Collier and Rodriguez continued…
Two-Way Enrichment Education:
• Best attempt yet at providing equality of educational opportunity for LEP students through an educational process that validates and develops both languages.
• Two-way models may serve as a vehicle for positively impacting educational and social change and potentially narrow the achievement gap between non-LEP and LEP students.
Which model seems the most effective???
I am going with the Two-Way Enrichment Education model! Please view the link to another of Collier’s articles: http://njrp.tamu.edu/2004/PDFs/Collier.pdf. The Two-Way Enrichment Education model wins! Thus, in order to usurp the paradigm, the most competent bicultural language program must be utilized. Educated in Switzerland, I can confidently assert that bicultural education in Europe is education. Being a polyglot is revered, not frowned upon. We live in a nation of linguists (doesn’t that term sound better than English Language Learners?), so how have our policymakers missed the boat? Why is there “the incongruity—the clash of two worlds” (Rodriguez, 35)? Why is there such a disconnect between the cultures represented in the schools and our educational system? The maintenance of the status quo and the proliferation of power might be the answer.
Hi Morgan,
ReplyDeleteI appreciate your extra article by Collier." But, after almost two decades of program evaluation research that we have conducted in 23 large and small school districts from 15 different states, representing all regions of the U.S. in urban, suburban, and rural contexts, we continue to be astonished at the power of this school reform model>'
Why can't the higher ups who are doing this major reform right now look at research such as Collier's or some of the other author's, we have read in class whose research is much more prevalent to "school reform?"

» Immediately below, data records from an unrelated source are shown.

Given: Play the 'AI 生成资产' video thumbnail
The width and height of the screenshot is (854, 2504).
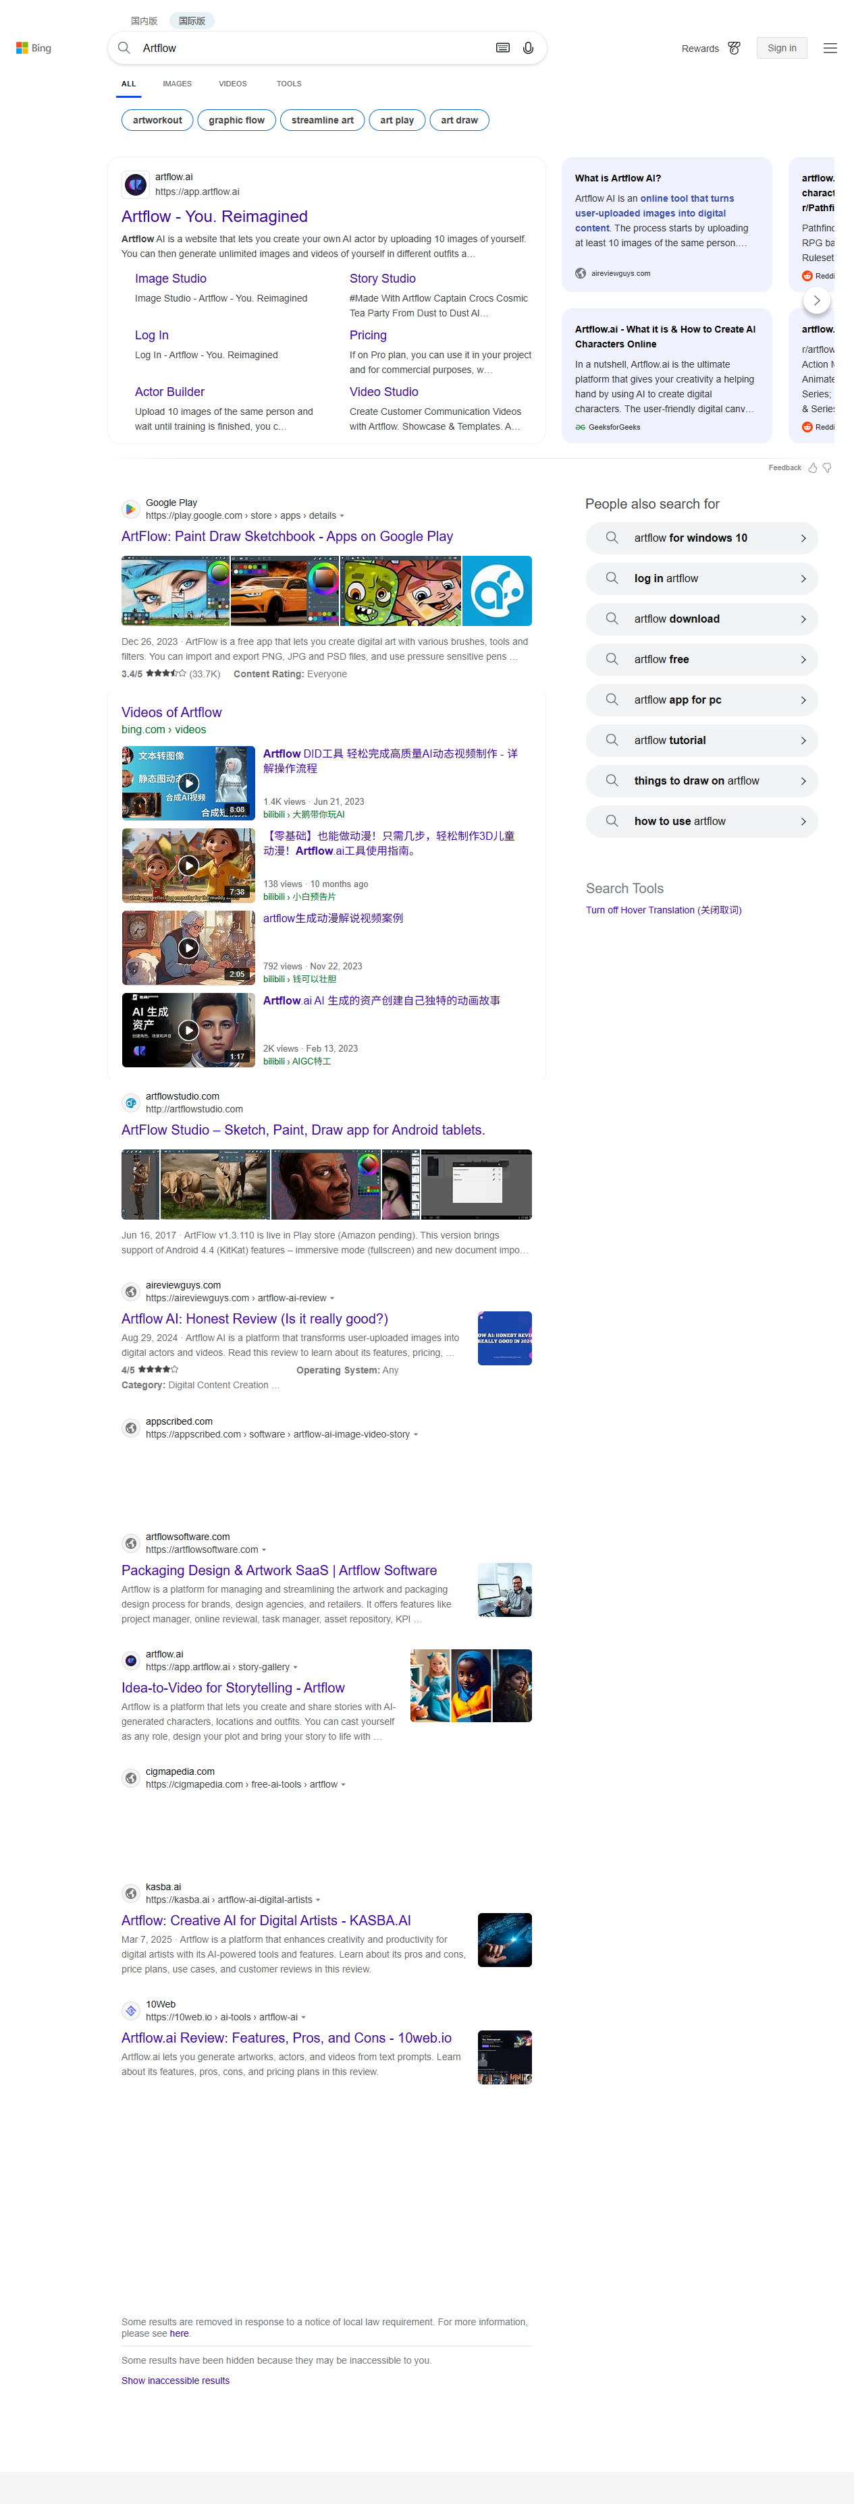Looking at the screenshot, I should point(189,1029).
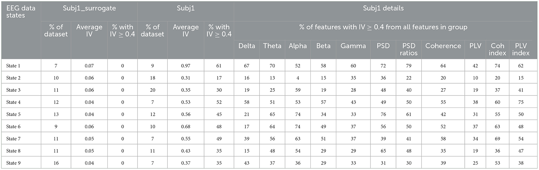This screenshot has width=539, height=170.
Task: Click State 2 Alpha value 4
Action: pyautogui.click(x=298, y=78)
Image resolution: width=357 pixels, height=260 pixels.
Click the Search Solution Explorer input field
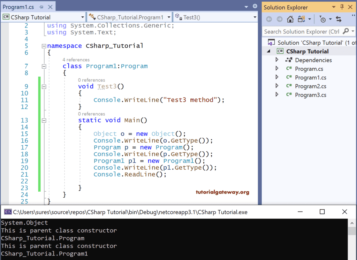(x=302, y=31)
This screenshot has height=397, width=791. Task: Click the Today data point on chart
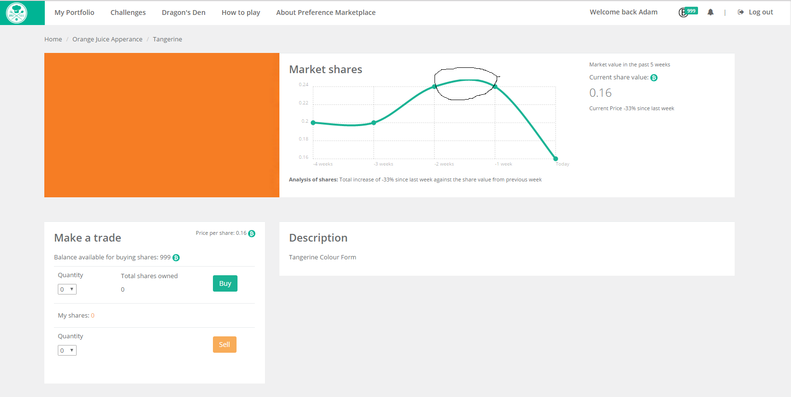[x=555, y=159]
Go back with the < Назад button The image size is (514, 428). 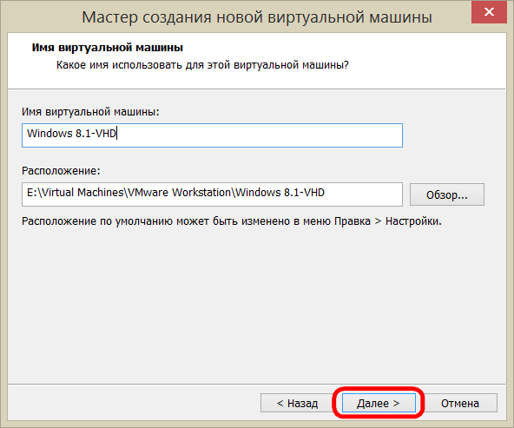[297, 403]
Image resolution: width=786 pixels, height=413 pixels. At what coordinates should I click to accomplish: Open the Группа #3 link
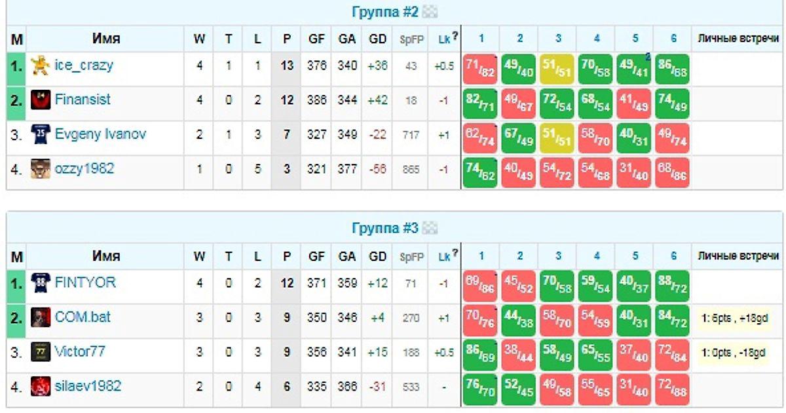click(385, 229)
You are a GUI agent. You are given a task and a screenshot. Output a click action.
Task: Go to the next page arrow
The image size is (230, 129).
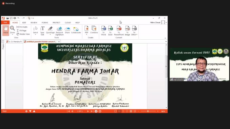coord(88,111)
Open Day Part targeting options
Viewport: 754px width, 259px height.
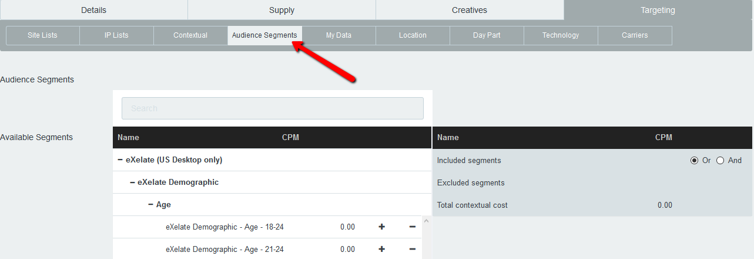click(487, 35)
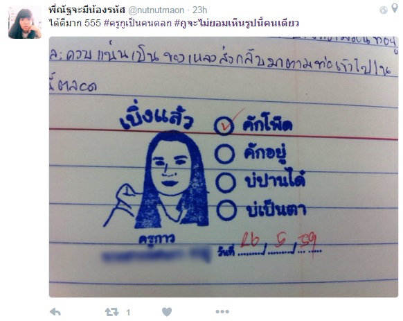The image size is (403, 321).
Task: Select the circle beside บ่เป็นตา
Action: tap(226, 210)
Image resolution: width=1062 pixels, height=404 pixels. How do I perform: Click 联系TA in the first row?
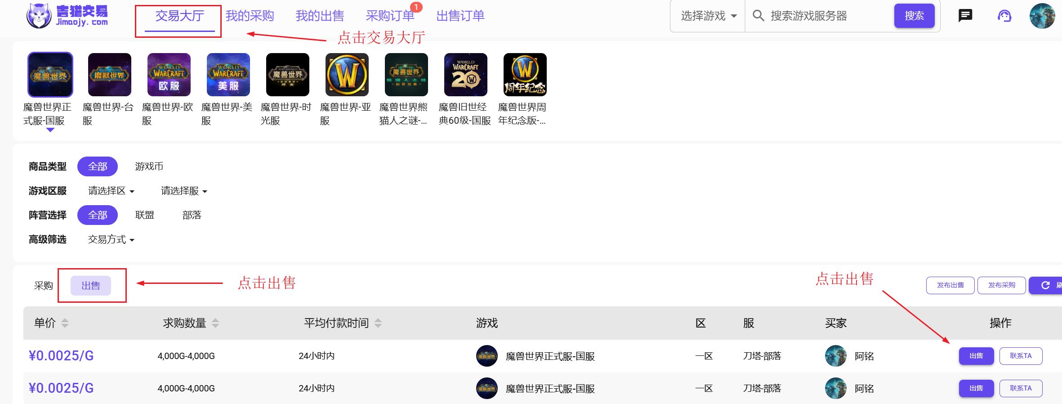[x=1021, y=356]

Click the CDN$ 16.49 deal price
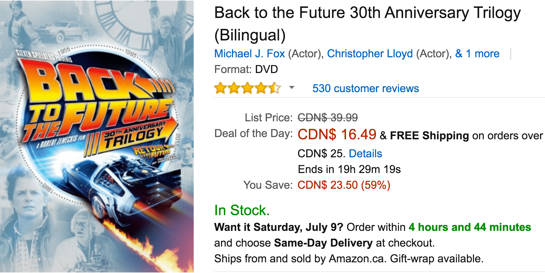click(337, 134)
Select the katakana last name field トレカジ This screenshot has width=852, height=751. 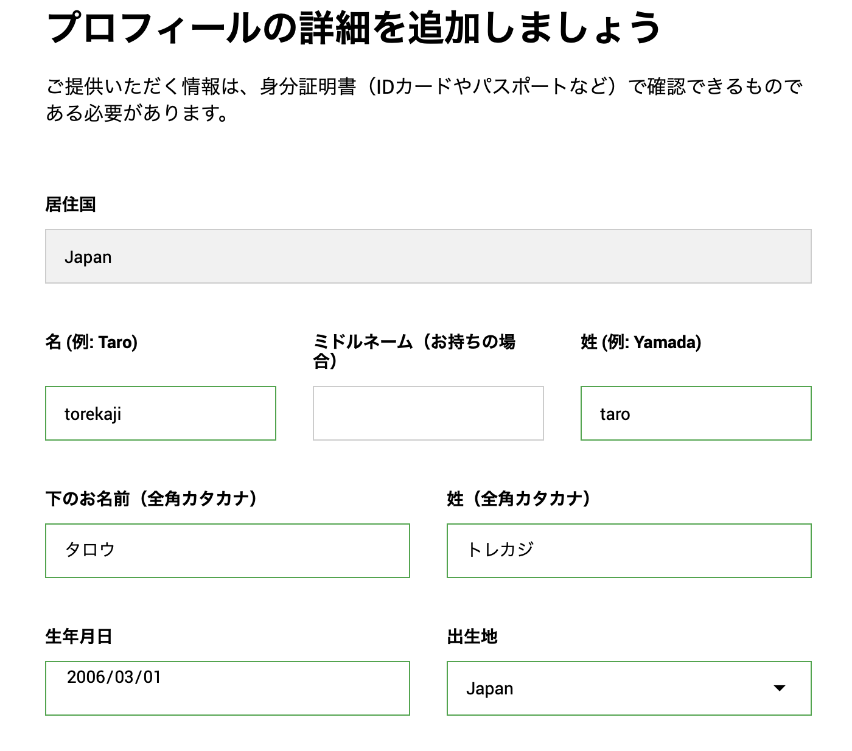(x=629, y=551)
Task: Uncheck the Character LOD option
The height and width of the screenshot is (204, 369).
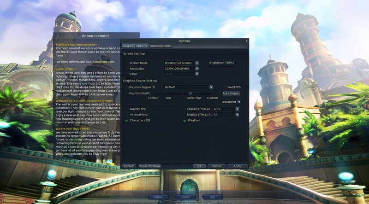Action: [x=127, y=120]
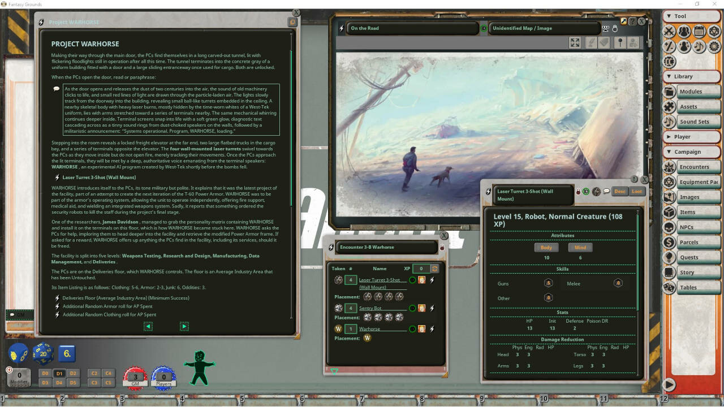This screenshot has width=724, height=407.
Task: Click the Sentry Bot token icon
Action: click(x=338, y=308)
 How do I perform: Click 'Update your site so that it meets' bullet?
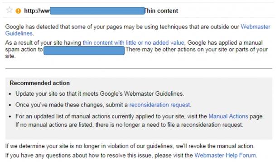click(x=100, y=94)
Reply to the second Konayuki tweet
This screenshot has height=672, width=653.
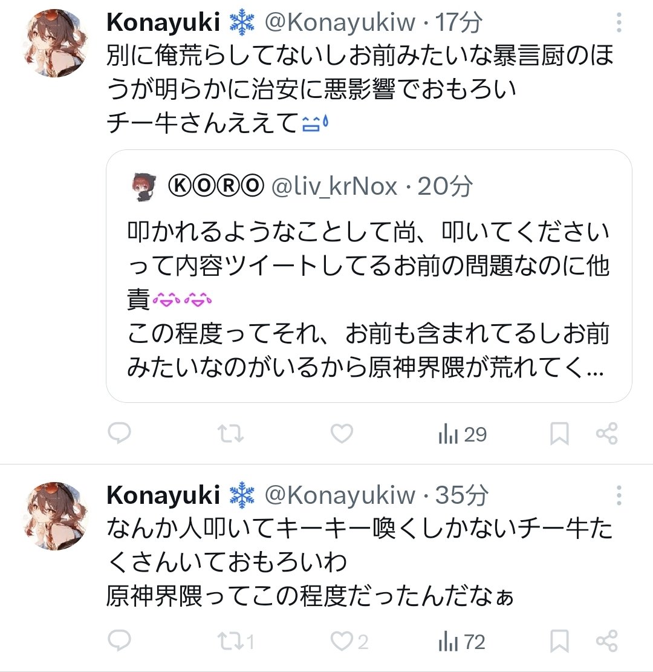pyautogui.click(x=120, y=641)
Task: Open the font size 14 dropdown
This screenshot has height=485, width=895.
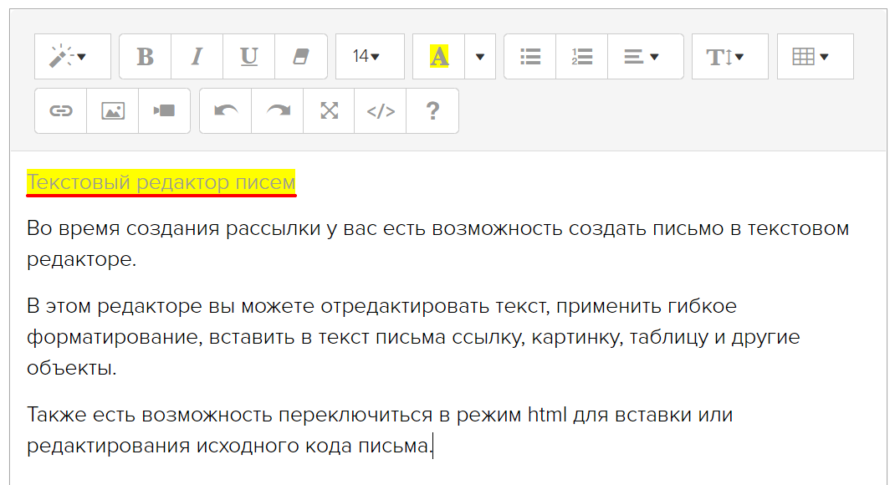Action: coord(370,57)
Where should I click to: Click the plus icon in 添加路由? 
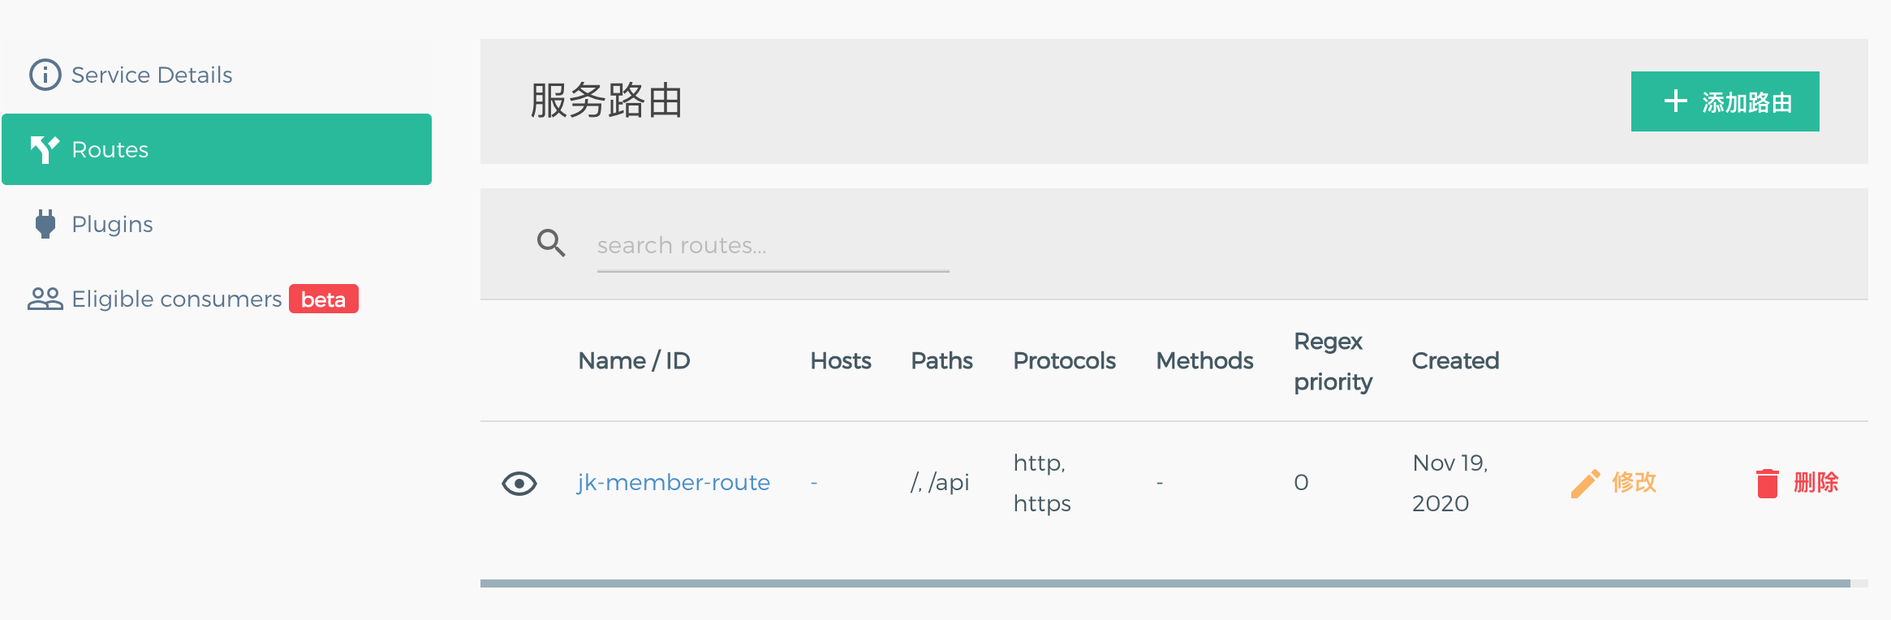(1676, 101)
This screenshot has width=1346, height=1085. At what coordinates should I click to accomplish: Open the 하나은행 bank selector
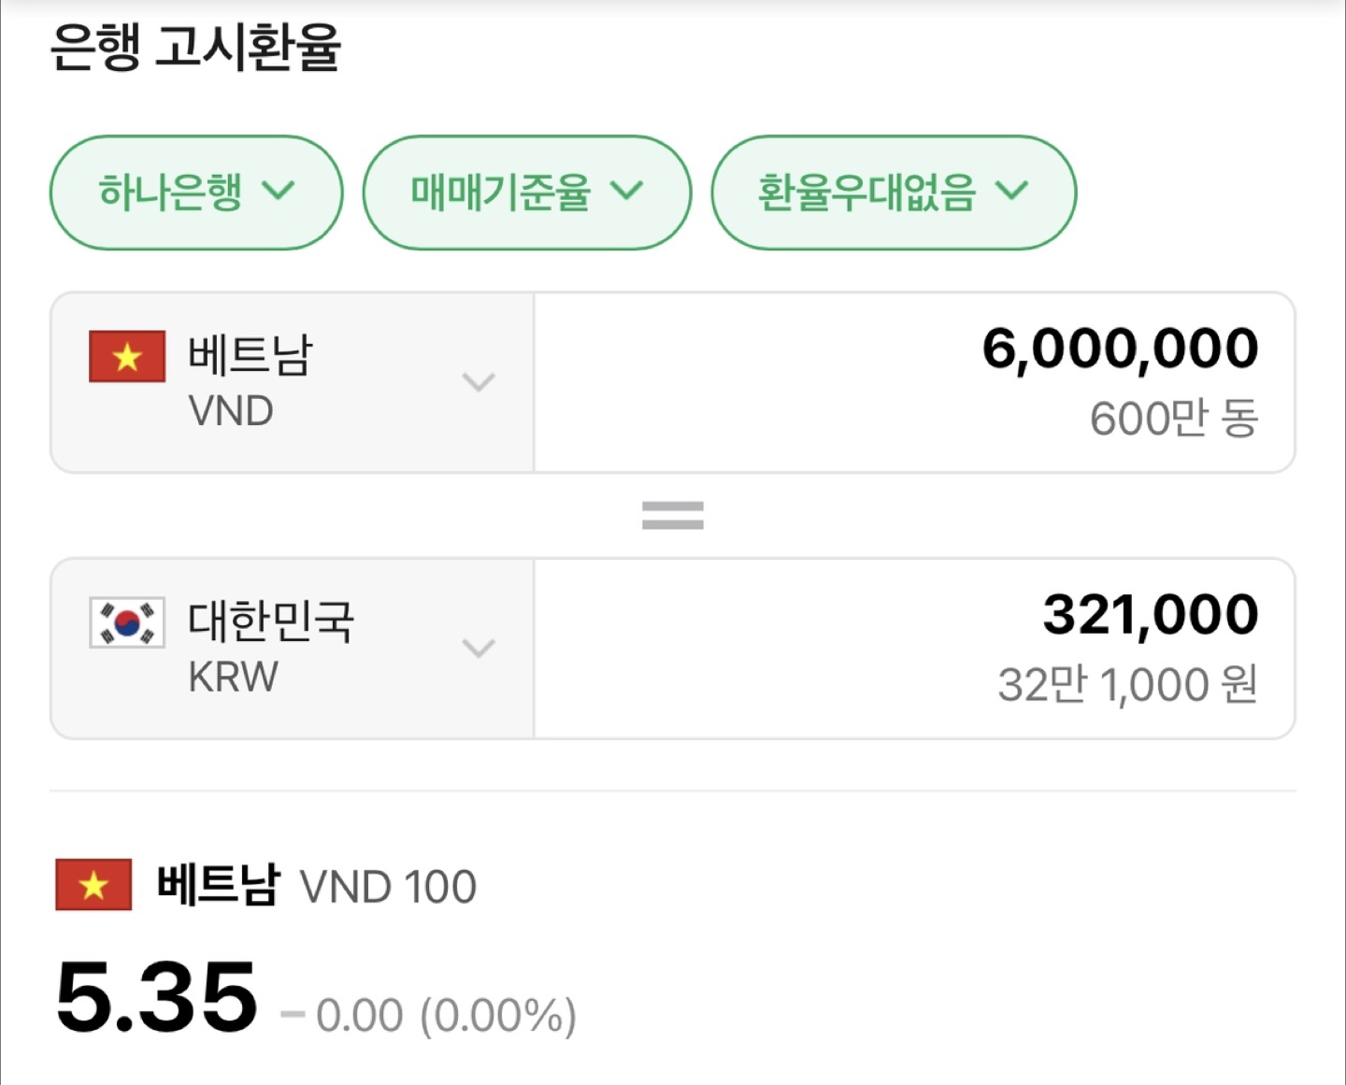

Hi Morgan, Educated in Switzerland-you must tell us more about that! In answer to Ms. Lee's question-I do believe the higher ups do look at the research conducted by the groups(corporations) who have won the bidding to be the next text book publisher, or standardized test maker, or teacher evaluation proponent, or charter school enthusiasts who will lead our educational system into privatization where teachers will have little control over what they can teach in their classroom, be held accountable for that teaching, and lose or keep their jobs at the mercy (oxymoron)of the power cultures that be. (I think I'm channeling Kohn.) I'll stop now. See you in class.